Your assignment: From the listing below, copy only the lines from the line that contains "[Sarkoidoza – zagadkowa" to the line that contains "tel. +(48 22) 509 22 22 (746, 1868)", counting those two lines as part of the copy.

Supplied material:
————

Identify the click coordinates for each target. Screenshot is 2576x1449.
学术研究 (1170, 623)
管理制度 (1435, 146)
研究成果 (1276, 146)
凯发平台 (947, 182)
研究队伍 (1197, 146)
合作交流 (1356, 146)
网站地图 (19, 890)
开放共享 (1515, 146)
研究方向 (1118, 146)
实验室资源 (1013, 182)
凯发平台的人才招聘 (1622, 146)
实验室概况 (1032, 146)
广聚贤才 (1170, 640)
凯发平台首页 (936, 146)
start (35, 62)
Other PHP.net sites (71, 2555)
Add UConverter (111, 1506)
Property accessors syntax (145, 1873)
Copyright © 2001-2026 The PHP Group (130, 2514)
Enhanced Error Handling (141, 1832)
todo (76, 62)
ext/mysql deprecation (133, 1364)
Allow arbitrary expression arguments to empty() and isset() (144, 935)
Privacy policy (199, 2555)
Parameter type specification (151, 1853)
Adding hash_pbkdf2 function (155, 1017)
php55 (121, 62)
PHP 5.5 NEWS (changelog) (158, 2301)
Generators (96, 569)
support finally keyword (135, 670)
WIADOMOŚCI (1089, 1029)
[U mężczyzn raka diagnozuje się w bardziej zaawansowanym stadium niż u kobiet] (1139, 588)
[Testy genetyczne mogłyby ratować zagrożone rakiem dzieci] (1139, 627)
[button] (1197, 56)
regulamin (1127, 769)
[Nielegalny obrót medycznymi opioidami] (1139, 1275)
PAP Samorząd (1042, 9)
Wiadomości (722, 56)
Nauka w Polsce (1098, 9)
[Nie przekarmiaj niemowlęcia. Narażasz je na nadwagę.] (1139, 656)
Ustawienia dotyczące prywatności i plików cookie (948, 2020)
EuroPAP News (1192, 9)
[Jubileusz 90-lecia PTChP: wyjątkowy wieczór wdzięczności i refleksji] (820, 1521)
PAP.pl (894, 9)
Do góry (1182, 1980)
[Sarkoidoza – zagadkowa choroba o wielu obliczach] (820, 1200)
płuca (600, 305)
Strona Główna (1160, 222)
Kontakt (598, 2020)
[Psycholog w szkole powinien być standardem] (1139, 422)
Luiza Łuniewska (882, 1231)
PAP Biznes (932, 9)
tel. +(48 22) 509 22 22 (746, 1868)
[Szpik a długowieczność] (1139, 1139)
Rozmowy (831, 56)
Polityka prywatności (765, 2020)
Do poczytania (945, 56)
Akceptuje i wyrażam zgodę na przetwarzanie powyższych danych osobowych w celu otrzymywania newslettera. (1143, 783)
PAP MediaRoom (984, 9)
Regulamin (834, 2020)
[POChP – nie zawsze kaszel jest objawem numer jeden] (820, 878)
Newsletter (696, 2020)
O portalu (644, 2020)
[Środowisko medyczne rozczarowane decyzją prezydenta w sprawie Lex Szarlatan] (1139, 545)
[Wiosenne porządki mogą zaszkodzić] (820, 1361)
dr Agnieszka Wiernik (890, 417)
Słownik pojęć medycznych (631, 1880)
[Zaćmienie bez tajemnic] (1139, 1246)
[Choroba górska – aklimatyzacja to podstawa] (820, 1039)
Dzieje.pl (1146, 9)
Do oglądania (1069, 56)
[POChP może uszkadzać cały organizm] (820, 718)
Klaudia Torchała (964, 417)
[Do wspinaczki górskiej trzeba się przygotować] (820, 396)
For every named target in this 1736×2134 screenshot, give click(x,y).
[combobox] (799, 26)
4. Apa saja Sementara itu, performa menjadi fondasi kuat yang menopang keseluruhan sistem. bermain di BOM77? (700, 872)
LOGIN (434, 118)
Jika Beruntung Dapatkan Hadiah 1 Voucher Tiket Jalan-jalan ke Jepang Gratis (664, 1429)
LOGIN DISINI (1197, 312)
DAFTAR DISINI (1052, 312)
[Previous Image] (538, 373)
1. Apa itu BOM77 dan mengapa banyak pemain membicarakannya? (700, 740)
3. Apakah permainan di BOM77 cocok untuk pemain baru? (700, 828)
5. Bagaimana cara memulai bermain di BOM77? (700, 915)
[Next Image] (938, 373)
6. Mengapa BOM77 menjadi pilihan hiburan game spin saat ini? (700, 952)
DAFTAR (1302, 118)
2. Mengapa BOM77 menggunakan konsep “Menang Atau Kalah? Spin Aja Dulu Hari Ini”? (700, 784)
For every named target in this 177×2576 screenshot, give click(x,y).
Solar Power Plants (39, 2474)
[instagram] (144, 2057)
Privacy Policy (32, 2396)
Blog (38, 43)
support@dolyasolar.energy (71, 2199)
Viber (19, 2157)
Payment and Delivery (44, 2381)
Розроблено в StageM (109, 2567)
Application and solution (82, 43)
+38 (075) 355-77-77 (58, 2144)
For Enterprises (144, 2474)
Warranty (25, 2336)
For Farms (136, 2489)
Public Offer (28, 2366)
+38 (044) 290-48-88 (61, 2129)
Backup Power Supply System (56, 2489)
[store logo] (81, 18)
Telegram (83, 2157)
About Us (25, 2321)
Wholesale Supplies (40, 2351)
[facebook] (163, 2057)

————

Exercise response:
[Sarkoidoza – zagadkowa choroba o wielu obliczach] (820, 1200)
płuca (600, 305)
Strona Główna (1160, 222)
Kontakt (598, 2020)
[Psycholog w szkole powinien być standardem] (1139, 422)
Luiza Łuniewska (882, 1231)
PAP Biznes (932, 9)
tel. +(48 22) 509 22 22 (746, 1868)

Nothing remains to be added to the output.